Foxconn, to be clear, is still insisting it will somehow reach the 13,000 job threshold — but even if it does (somehow), it expects those jobs to be in R&D and engineering. According to Foxconn’s internal projections, the plant will need to be in operation for 25 years or more before Wisconsin recoups the value of its massive subsidy — and that was under the old math when the company was expected to hire some 13,000 people.
“Every step of the way Foxconn has overpromised and under-delivered,” Democrat Gordon Hintz, the minority party leader in the state assembly, said in a Wednesday statement. “This news is devastating for the taxpayers of Wisconsin.”
While the tax credits promised to Foxconn total $4B, the company was required to hit certain milestones in order to continue to receive them.
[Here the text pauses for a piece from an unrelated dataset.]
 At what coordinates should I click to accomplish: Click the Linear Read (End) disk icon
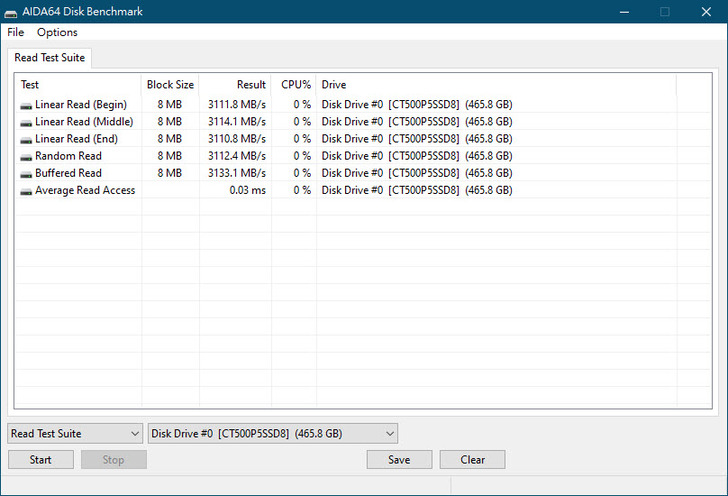(26, 139)
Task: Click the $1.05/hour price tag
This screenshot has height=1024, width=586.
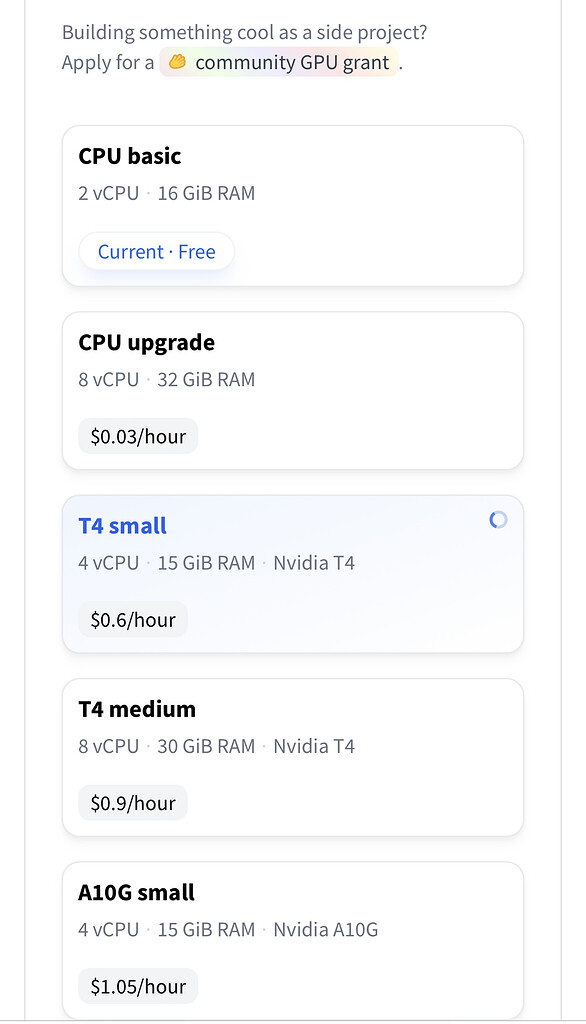Action: 138,985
It missed the first of these milestones in December when it only hired 178 people, rather than the 260 it was required to hire to receive a $9.5M tax credit. Without knowing more about how the deal was structured, we can’t estimate what percentage of the original $4B Foxconn might still be able to receive, even with a dramatically downsized deal.
The deal has been controversial in Wisconsin from the beginning, given the mammoth tax reduction and how long it would take for the state government to break even on the investment. Reuters notes that “The company may be prepared to walk away from future incentives if it is unable to meet Wisconsin’s job creation and capital investment requirements, according to the source familiar with the matter.”
Foxconn has a long history of promising the moon and then failing to deliver. Foxconn has previously promised to open manufacturing plants in Pennsylvania, Indonesia, Vietnam, and Brazil. None of these initiatives came to anything like what the company had originally promised, either in terms of direct jobs or indirect economic benefits to local economies. Wisconsin is just the latest in a long string of broken promises. And while we’re on the topic, it’d be nice if the government returned the land it seized through eminent domain to build the no-longer-existent factory.